__Texto para leitura__:
────────

O MPF manifestou-se no id 5898320, requerendo a rejeição das preliminares e o prosseguimento do feito.

Decisão do id 5908415, afastando a preliminar de incompetência do Juízo e rechaçando a suspensão do feito em razão do que fora decidido no RE nº 1055941/SP. Foi afastada a absolvição sumária dos réus e determinada a realização de audiência de instrução e julgamento.

Termo de audiência juntado no id 6957607. Foi dado prazo para as partes juntarem documentos.

O réu JOÃO DA FONSECA MOURA NETO juntou o processo licitatório convite nº 003/2008 nos ids 6967004 e seguintes.

Nos ids 6968169, MIGUEL TEIXEIRA DE OLIVEIRA juntou uma pesquisa de preços.

O MPF apresentou alegações finais no id 6991361, requerendo a condenação dos réus.

No id 7053689, JOÃO DA FONSECA MOURA NETO apresentou suas razões finais, pleiteando por sua absolvição.

No id 7066172, MIGUEL TEIXEIRA DE OLIVEIRA apresentou alegações finais, requerendo a realização de perícia para averiguar se houve, de fato, o fornecimento de produtos com sobrepreço e, no caso de indeferimento, pleiteou por sua absolvição.

2. FUNDAMENTAÇÃO

Inicialmente, no que tange ao pedido de designação de perícia para se averiguar a “(…) idoneidade do fornecimento de mercadoria pelo réu, para que fique demonstrado o adimplemento da obrigação e o recebimento justo da contraprestação paga ao réu Miguel Teixeira de Oliveira (…)” (destaques no original), vê-se que não é a diligência mais indicada.

É que os fatos ocorreram em 2008 e, conforme consta no laudo de perícia contábil-financeiro nº 693/2016, confeccionado pela Polícia Federal, não existe no Brasil um banco de dados oficial que permita a verificação de preços históricos de gêneros alimentícios, como ocorre com os materiais de construção, por exemplo, abrangidos pelo Sistema Nacional de Preços e Índices para a Construção Civil – SINAPI, criado pela CAIXA ECONÔMICA FEDERAL.

O laudo contábil-financeiro nº 324/2017, também confeccionado pela PF, cujo objetivo foi complementar o laudo anterior, também suscitou a dificuldade para a realização da pesquisa, indicando que “(…) para a maioria dos casos dos exames periciais em que não há uma tabela de preços oficiais para fins de comparação, a utilização da função ‘pesquisa de preço’ para fins de determinar preços de referência, poderá refletir em resultados distorcidos quanto ao sobrepreço e ao consequente levantamento do prejuízo ao erário público”.

────────

__Instrução 1__: Apresente em lista numerada as linhas de dados, da linha que contém "will click(1299, 447)." até a última linha, inclusive, omitindo as linhas em branco.
O texto acima e as linhas de dados provêm de fontes distintas.

[Entradas de dados armazenadas]
────────

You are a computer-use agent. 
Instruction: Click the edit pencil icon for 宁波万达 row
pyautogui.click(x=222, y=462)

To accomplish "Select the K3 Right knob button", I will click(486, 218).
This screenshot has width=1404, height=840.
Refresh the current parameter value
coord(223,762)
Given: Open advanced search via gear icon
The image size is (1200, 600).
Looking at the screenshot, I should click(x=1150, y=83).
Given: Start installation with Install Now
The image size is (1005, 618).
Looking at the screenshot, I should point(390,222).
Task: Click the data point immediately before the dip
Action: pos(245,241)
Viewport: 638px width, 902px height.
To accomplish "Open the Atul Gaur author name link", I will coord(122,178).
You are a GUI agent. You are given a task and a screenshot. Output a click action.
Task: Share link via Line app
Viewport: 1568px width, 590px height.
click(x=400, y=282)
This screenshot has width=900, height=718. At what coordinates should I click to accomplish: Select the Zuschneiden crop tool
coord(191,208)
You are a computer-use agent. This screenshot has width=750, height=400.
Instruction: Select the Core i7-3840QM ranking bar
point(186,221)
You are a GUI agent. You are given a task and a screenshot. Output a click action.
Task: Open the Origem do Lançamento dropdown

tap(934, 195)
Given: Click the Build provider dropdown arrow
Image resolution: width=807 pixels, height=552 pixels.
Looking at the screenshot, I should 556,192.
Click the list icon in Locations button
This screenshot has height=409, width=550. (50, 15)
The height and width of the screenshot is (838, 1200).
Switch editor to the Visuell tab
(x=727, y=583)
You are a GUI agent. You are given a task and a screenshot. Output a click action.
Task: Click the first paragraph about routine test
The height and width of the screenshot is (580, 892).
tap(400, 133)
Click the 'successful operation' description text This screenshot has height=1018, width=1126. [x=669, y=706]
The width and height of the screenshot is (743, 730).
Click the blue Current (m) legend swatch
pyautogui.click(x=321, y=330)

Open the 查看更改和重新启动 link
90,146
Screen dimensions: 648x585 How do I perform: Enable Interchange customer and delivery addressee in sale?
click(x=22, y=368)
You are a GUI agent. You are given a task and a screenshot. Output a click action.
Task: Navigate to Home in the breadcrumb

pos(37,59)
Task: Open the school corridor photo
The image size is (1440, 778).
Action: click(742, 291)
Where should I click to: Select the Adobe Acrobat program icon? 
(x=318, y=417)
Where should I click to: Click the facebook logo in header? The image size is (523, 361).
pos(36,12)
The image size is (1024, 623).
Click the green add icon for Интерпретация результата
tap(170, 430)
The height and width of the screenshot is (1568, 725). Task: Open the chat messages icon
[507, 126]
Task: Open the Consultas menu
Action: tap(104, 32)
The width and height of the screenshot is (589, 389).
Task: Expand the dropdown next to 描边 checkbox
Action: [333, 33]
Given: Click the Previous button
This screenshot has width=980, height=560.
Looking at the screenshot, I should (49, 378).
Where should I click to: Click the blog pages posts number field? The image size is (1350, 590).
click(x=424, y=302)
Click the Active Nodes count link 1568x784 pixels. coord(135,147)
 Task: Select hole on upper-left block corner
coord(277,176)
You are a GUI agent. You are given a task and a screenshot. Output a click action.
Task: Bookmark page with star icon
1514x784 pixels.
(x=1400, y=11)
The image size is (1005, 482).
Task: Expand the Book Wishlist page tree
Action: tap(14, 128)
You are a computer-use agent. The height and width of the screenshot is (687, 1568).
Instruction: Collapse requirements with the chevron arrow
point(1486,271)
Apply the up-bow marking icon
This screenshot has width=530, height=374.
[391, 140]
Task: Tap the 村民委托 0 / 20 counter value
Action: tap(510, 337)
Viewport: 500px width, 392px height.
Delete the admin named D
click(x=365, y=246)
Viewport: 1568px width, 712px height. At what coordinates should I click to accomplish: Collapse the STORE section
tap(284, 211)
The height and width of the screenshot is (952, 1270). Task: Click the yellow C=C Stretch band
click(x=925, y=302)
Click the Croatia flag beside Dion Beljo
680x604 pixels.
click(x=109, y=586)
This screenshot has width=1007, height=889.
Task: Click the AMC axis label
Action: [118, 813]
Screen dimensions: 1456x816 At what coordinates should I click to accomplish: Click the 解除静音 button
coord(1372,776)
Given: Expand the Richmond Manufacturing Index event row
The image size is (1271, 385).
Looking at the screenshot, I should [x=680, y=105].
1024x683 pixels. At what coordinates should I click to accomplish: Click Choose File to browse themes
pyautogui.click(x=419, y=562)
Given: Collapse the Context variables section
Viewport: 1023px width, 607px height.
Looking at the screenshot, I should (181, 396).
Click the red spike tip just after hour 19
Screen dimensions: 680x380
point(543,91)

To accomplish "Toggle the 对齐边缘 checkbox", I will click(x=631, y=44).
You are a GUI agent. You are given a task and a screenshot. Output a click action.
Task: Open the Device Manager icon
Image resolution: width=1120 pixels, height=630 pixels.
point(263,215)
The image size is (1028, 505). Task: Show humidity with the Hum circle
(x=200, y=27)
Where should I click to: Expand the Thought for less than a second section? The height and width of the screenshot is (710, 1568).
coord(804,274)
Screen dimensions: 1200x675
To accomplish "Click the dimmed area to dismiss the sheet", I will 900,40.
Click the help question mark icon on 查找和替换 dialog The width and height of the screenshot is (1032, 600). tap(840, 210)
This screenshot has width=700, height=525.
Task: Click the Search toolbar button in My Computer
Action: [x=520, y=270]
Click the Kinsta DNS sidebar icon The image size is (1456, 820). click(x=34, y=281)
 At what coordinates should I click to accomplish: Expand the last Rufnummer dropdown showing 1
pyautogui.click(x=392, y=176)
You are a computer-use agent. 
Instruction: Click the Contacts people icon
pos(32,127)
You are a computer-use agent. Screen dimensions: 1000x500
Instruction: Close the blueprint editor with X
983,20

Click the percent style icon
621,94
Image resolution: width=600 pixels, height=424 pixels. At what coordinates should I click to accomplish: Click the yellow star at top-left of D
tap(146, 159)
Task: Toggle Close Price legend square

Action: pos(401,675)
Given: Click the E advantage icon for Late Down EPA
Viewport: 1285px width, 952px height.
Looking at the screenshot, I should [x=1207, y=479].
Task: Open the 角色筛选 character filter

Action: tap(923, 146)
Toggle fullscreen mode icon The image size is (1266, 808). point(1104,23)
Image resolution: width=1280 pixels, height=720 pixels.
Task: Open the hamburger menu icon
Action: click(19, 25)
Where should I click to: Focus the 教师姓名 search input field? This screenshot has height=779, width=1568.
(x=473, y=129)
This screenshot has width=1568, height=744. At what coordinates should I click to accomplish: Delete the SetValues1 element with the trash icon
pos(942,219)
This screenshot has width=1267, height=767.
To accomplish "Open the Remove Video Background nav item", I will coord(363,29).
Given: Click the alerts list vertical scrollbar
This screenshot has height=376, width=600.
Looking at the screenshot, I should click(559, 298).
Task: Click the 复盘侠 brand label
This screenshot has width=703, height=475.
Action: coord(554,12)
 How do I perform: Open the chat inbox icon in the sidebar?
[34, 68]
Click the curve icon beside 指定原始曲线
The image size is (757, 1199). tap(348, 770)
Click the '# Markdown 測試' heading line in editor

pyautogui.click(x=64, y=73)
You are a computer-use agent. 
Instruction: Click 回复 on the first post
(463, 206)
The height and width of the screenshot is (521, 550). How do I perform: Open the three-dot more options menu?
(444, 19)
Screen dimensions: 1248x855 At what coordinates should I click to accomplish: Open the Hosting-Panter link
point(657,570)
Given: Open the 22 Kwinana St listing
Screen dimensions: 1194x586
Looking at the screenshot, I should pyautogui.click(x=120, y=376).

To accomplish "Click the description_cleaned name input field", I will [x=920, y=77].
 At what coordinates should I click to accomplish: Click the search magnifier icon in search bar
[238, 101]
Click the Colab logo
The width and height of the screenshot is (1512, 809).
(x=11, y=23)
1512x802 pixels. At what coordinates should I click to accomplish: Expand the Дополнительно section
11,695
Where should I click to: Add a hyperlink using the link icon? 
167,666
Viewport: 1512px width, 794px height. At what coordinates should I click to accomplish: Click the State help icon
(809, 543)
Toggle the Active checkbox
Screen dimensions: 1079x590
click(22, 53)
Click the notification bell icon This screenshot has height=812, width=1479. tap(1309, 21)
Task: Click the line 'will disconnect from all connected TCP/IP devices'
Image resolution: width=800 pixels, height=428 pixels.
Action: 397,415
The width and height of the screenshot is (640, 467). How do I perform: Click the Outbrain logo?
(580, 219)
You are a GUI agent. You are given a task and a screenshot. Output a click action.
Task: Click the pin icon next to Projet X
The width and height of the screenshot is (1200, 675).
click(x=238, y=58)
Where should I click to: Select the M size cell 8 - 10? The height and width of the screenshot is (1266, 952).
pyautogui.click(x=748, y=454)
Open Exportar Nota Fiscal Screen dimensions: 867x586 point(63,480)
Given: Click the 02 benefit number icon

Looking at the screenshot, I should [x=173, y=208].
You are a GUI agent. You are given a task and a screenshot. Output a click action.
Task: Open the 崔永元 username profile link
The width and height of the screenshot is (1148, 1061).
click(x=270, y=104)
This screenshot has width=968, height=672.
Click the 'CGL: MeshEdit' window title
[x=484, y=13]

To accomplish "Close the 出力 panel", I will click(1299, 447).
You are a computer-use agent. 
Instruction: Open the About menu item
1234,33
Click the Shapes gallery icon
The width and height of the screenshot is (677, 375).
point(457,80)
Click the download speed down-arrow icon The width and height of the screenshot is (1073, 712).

────────

__Instrução 2__: Segundo o texto para leitura, qual órgão confeccionou o laudo de perícia contábil-financeiro nº 693/2016?

__Resposta da tarefa 1__:
1. To accomplish "Close the 出力 panel", I will click(1299, 447).
2. You are a computer-use agent. 
3. Instruction: Open the About menu item
4. 1234,33
5. Click the Shapes gallery icon
6. The width and height of the screenshot is (677, 375).
7. point(457,80)
8. Click the download speed down-arrow icon The width and height of the screenshot is (1073, 712).

__Resposta da tarefa 2__: A Polícia Federal.